Blending zen mysticism, apocalyptic storytelling and eye-popping martial arts action, the movie became an instant pop culture phenomenon. Its "bullet time" effects and stuttering use of slo-mo in the middle of slam-bang fight scenes became Hollywood's most mimicked stylistic flourishes -- co-opted in everything from commercials to a spoof in "Scary Movie 2." It opened Western eyes to the amazing, balletic fight scenes of Hong Kong flicks, making way for the massive success of "Crouching Tiger, Hidden Dragon."

And "The Matrix" was cool. Way cool. Cooler than anybody thought a movie starring Keanu Reeves could ever be.

The first of two sequels, "The Matrix Reloaded" has to compete against its own legacy while continuing the story, which wraps up with "The Matrix Revolutions," opening Nov. 5. Like last year's "The Lord of the Rings: The Two Towers," it stampedes toward its conclusion with some of the same problems you might expect from the middle film of a trilogy.

The world is still ruled by artificial intelligence. Machines keep most of humanity hardwired in cocoons, dreaming a dream of reality that is really the computer program known as the Matrix. Now established as The One destined to release mankind from enslavement, Neo (Reeves) is seen by many of the free humans living in the secret underground city of Zion as their savior. Others doubt his mentor Morpheus' (Laurence Fishburne) unwavering belief that the prophecies about Neo are true.

When machines discover and start digging through the earth's crust toward Zion, it's up to Neo, his lover Trinity (Carrie-Anne Moss) and Morpheus to plug in and find a way into the mainframe computer that runs the Matrix. (Actors Harold Perrineau Jr., Harry J. Lennix and Jada Pinkett-Smith are new team players, but the focus remains on the original trio.)

That's as much plot summary as I'll give, so hard-core "Matrix" fans can relax.

Written and directed by Andy and Larry Wachowski, "Reloaded" can't recapture the shivery, mind-opening mysteries of the first movie, which lured us into the same rabbit hole Neo followed as he learned the true nature of the Matrix and "reality." (Like "The Usual Suspects" or "Memento," the movie trusted we were smart enough to "get" it.) And "Reloaded" can't thrill us with the then-groundbreaking effects that so many other directors plagiarized after 1999. So what the Wachowskis do is up the ante, in ways that are both good and bad.

The good includes some remarkable action scenes. Neo battles a hundred duplicates of the now-free-range Agent Smith (Hugo Weaving), and there's a high-octane, dizzying highway chase scene involving cars, trailer trucks and motorbikes. Trust me, when you leave "Reloaded," you'll probably break the speed limit driving home.
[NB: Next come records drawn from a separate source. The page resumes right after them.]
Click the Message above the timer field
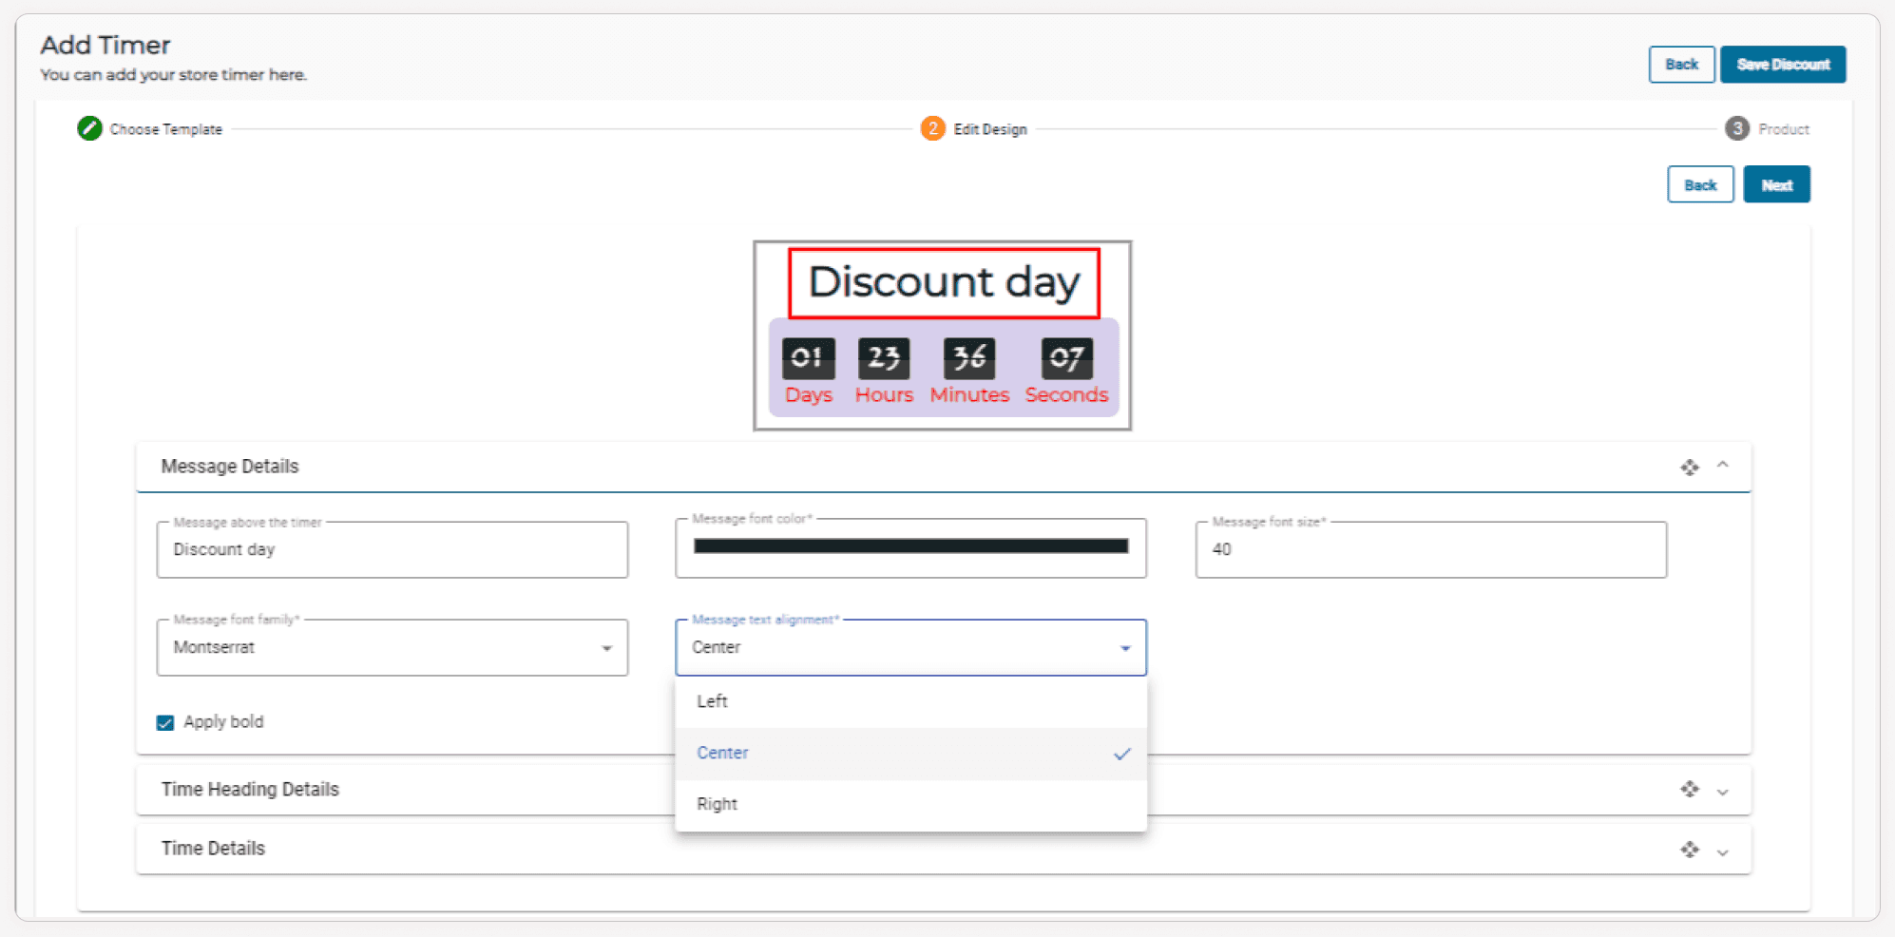The height and width of the screenshot is (937, 1895). pos(392,549)
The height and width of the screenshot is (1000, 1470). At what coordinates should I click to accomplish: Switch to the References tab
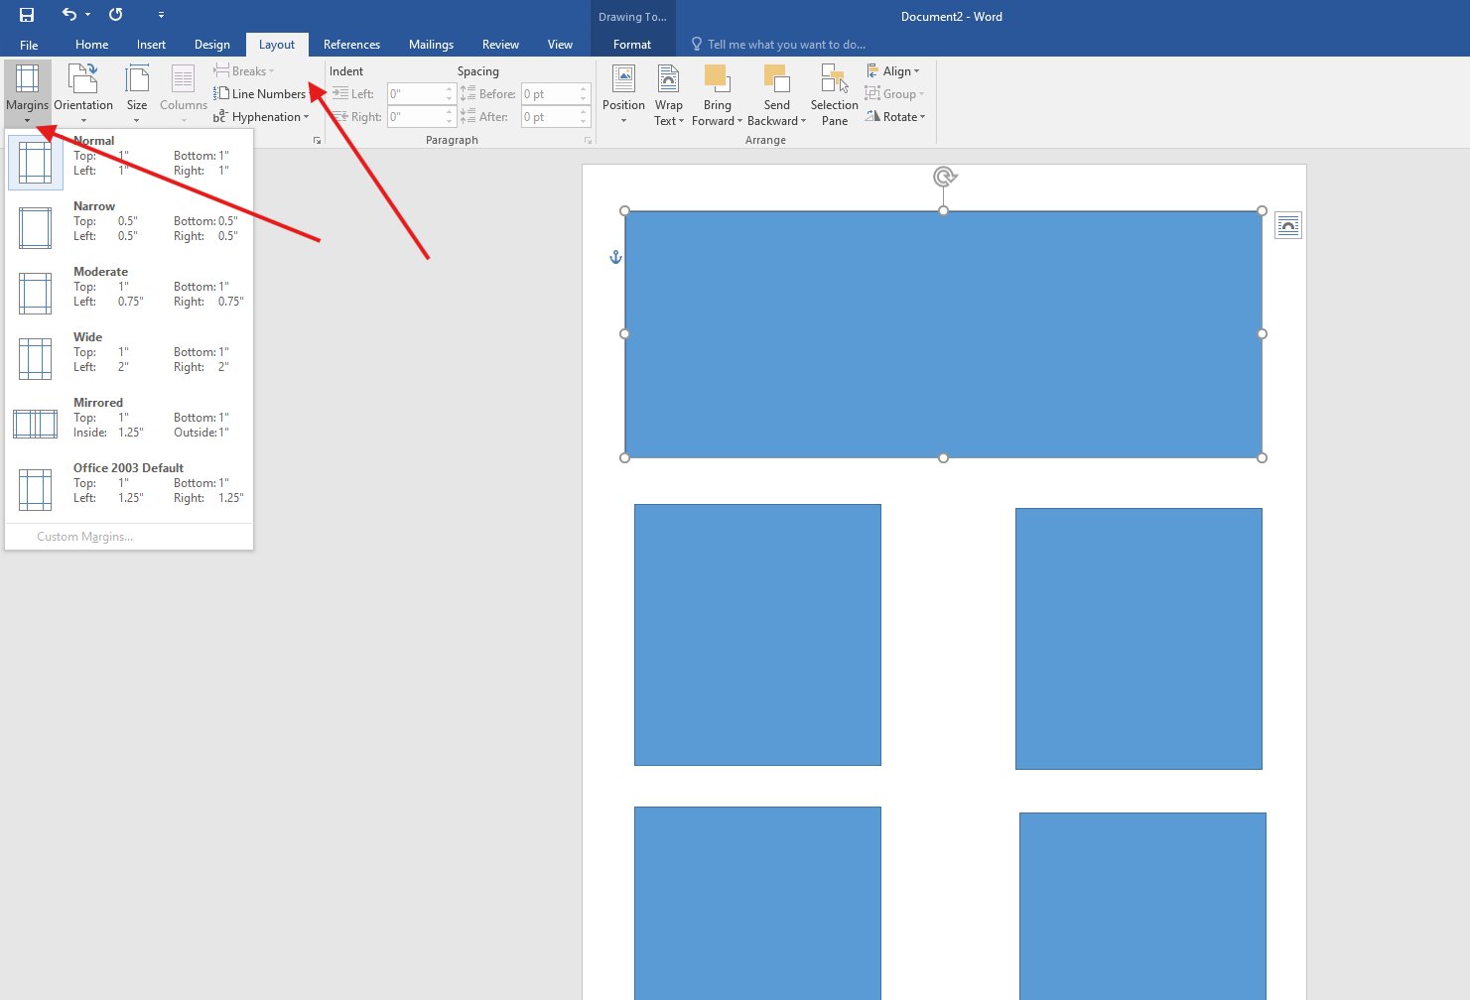(351, 45)
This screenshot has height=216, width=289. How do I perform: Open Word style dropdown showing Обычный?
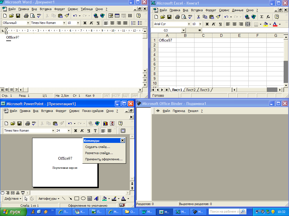(x=28, y=23)
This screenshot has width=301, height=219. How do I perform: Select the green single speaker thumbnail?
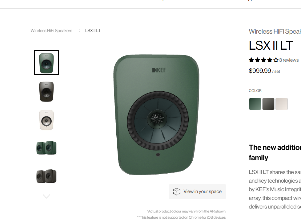point(46,63)
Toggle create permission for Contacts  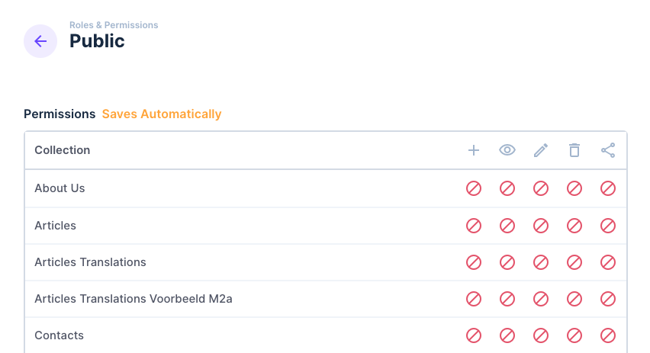(x=474, y=335)
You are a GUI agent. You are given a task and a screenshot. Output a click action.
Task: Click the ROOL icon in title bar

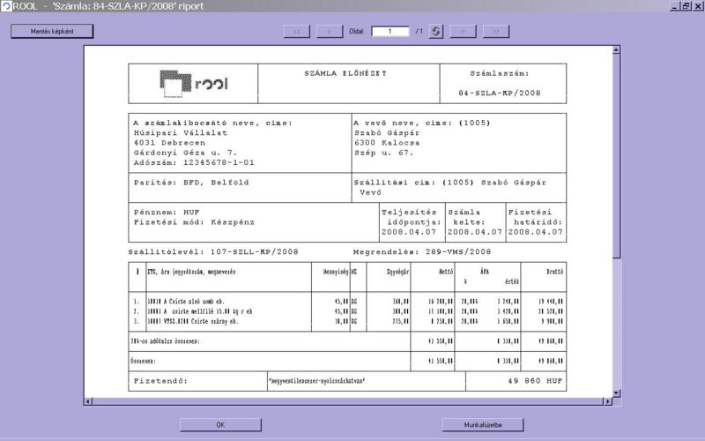[x=7, y=6]
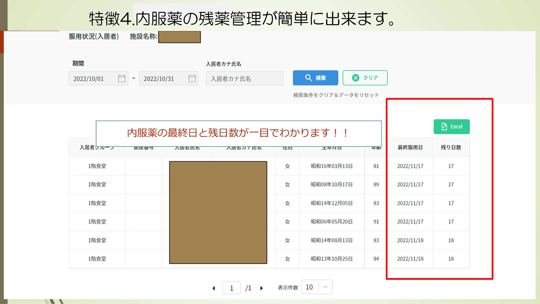Click the page number input box
This screenshot has height=304, width=540.
(232, 288)
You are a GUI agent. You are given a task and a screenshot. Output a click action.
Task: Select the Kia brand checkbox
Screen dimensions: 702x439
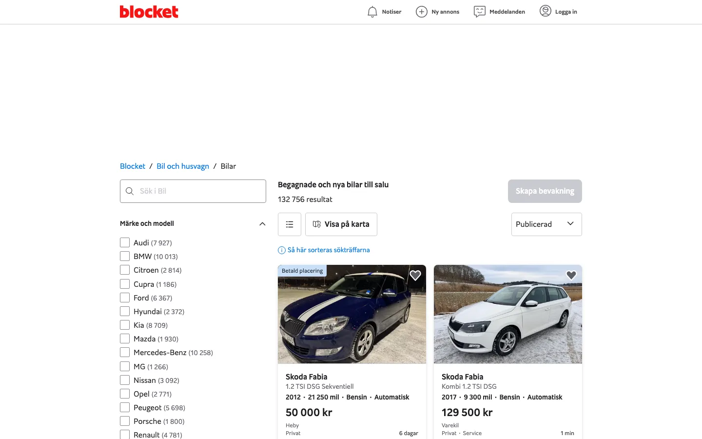(x=125, y=325)
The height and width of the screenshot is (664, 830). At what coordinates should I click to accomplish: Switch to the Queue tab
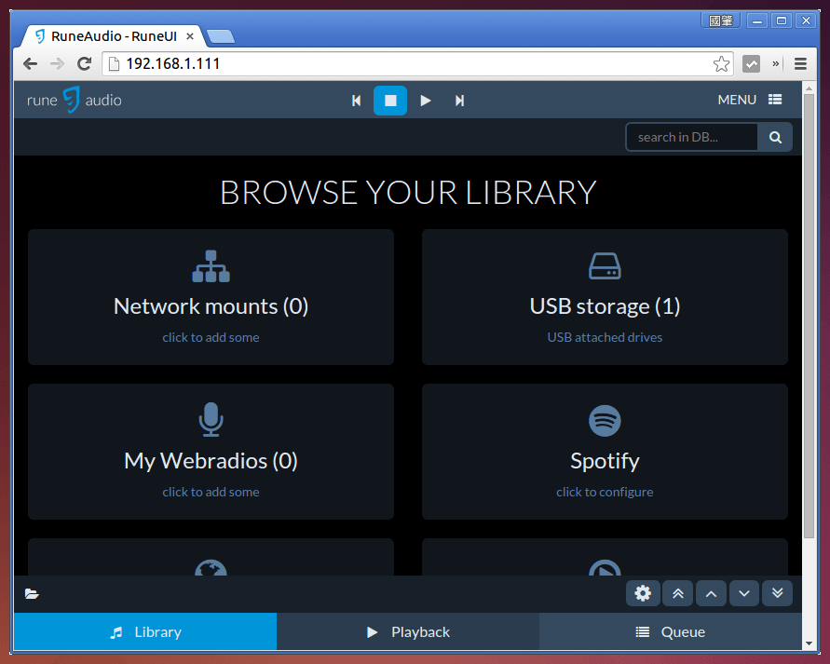coord(671,631)
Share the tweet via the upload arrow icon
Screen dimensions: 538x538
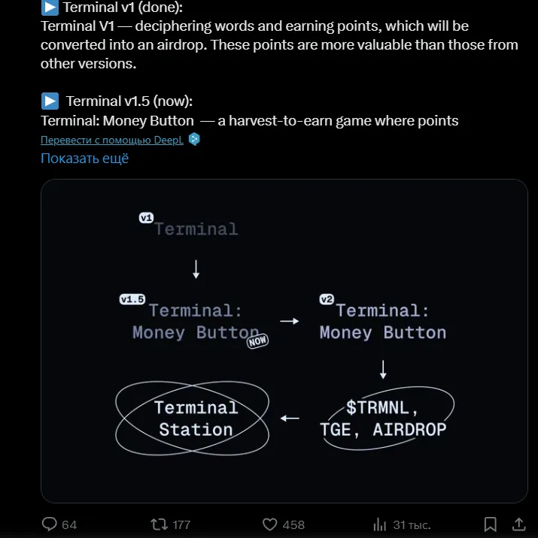tap(518, 524)
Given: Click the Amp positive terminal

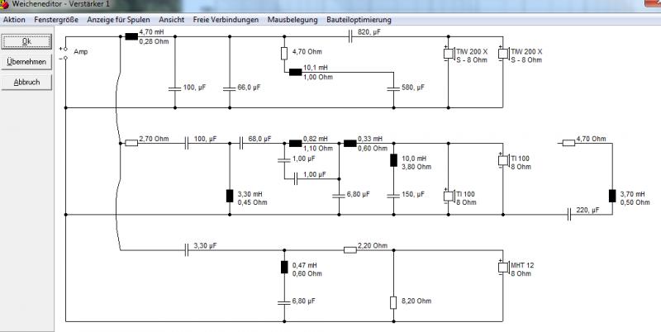Looking at the screenshot, I should pyautogui.click(x=65, y=50).
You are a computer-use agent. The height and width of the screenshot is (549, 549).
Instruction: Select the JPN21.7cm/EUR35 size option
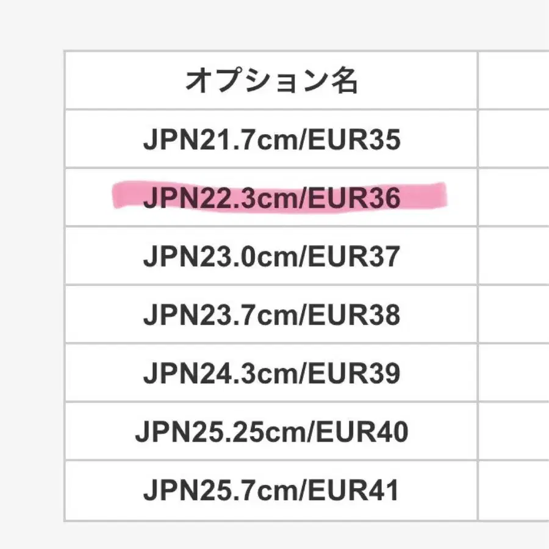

The bad? Well, there's too much of those patented slo-mo shots. And the short, haiku-like zen koans of the first film here become murky, long lectures about fate, choice, cause and effect. The movie might be a taut two hours if you could take out the pauses in Fishburne's speeches.

While the philosophy and the action in "The Matrix" felt integrated, in "Reloaded" you get a lot of portentous talk, then some great action, then some more talk. It dawdles, then it rushes. When the new character Persphone (the astoundingly pneumatic Monica Belluci) calls her long-winded paramour a "pompous [expletive]," you'll agree. But you might spread the blame to the script, which at times makes you feel something you never expected: boredom. You may be reminded of all the speechifying about midichlorians in "hantom Menace."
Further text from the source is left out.